=== WORK ORDER ===
Return all lines in the material below that contain "Task".

=== GIVEN INFORMATION ===

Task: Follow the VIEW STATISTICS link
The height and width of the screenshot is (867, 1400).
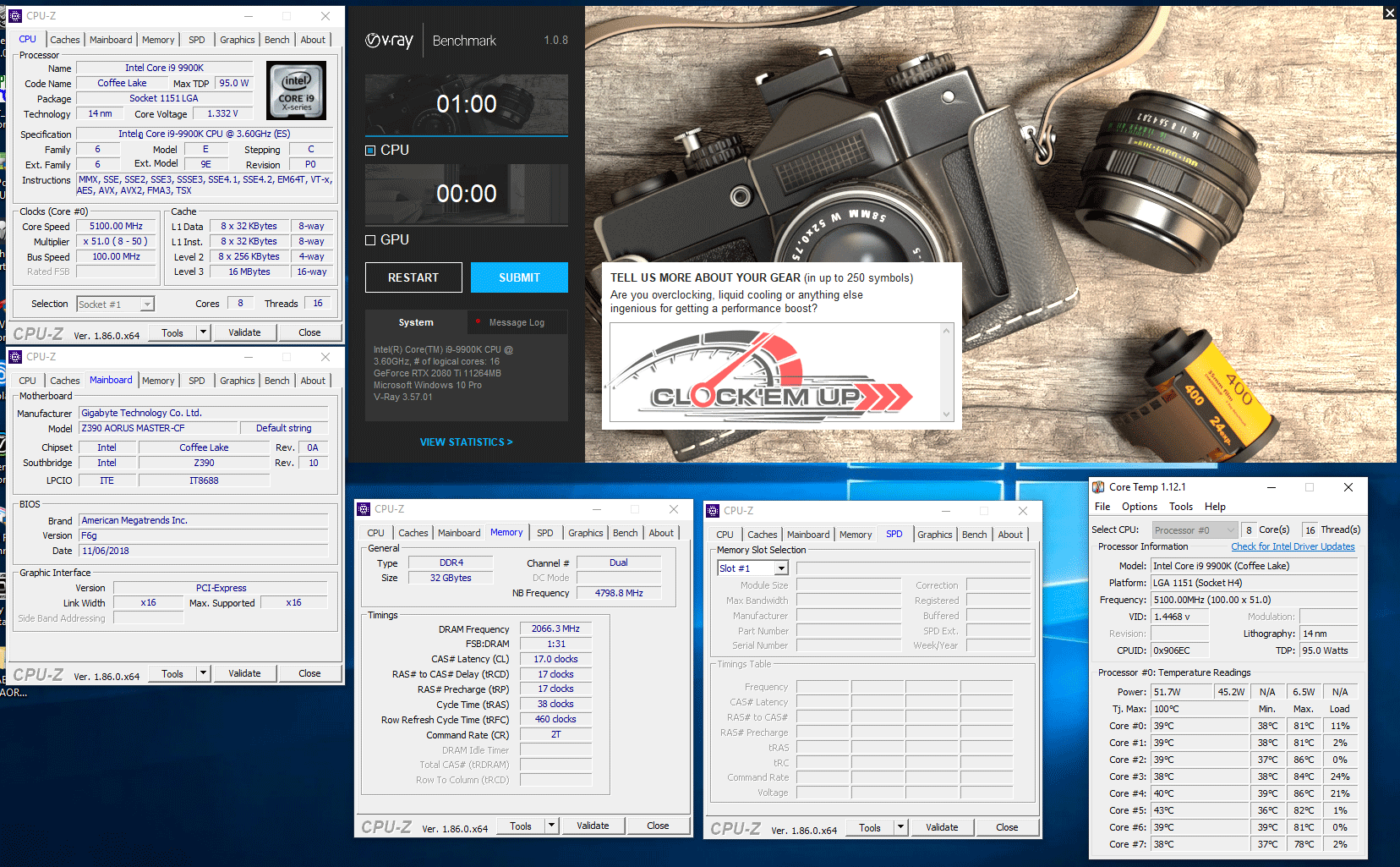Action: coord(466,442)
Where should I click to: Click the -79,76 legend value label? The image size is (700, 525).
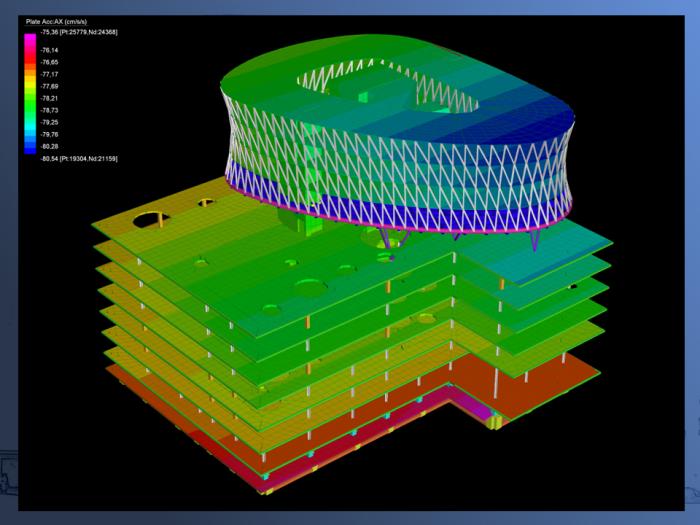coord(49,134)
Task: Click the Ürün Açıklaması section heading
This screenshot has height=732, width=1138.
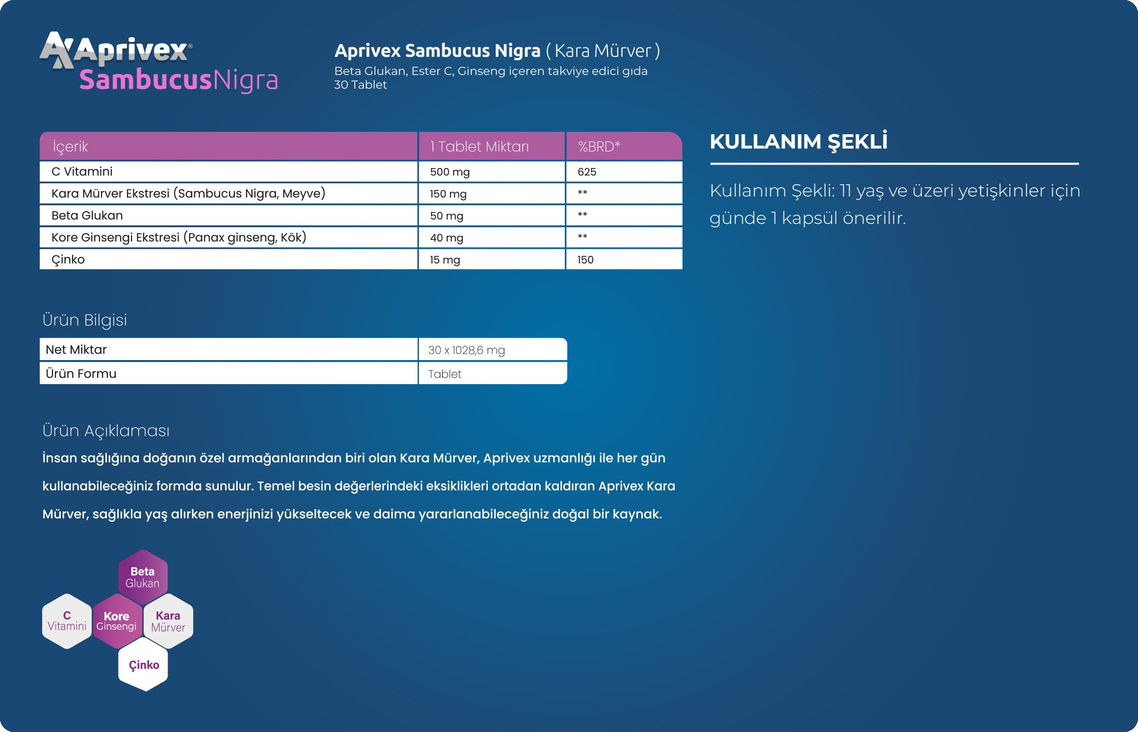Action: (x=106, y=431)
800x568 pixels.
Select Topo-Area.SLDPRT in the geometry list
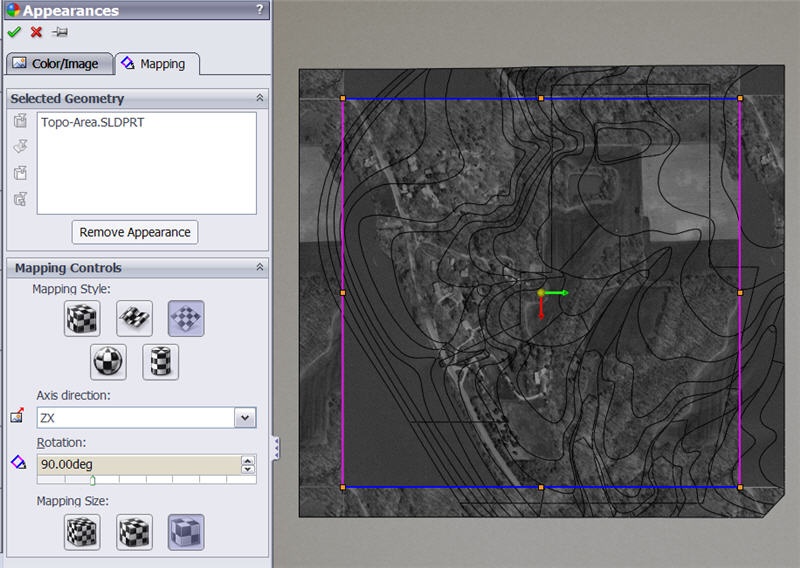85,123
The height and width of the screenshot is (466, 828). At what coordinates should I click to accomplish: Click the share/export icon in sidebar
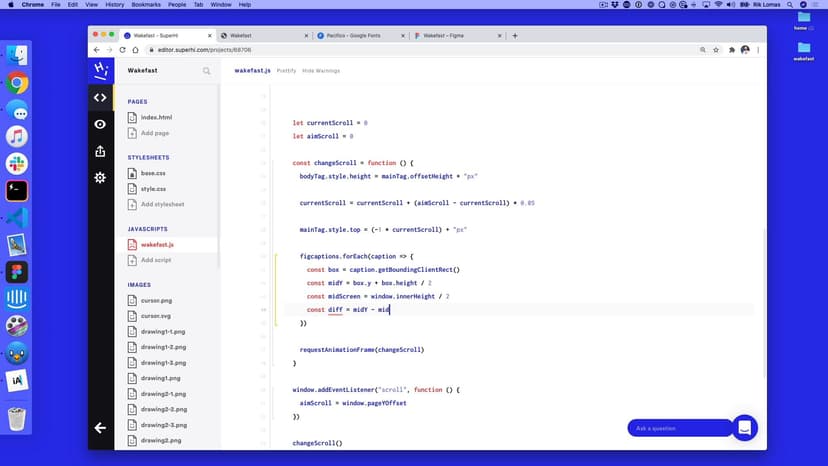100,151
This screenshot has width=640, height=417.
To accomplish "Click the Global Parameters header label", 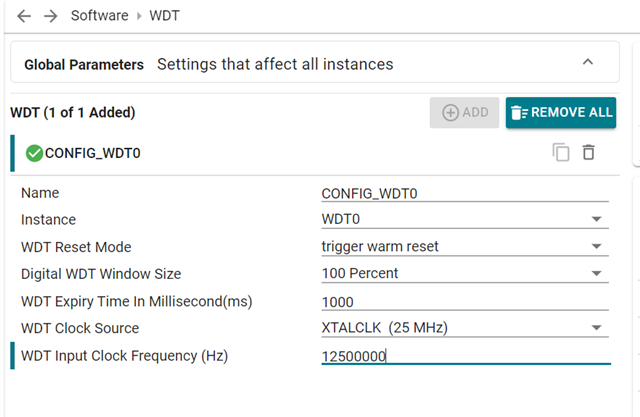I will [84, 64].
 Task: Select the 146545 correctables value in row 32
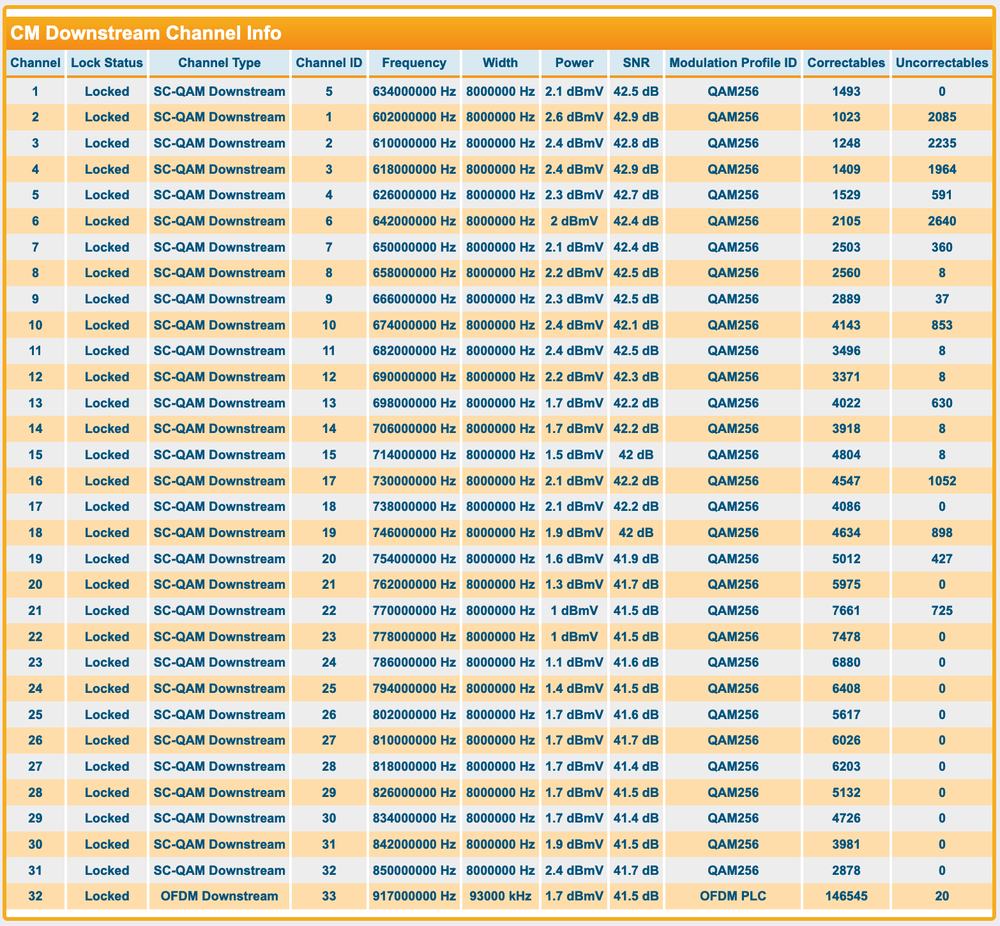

=== EXERCISE RESULT ===
Task: Follow the VIEW STATISTICS link
Task: Click the Ürün Açıklaması section heading
 Task: Select the 146545 correctables value in row 32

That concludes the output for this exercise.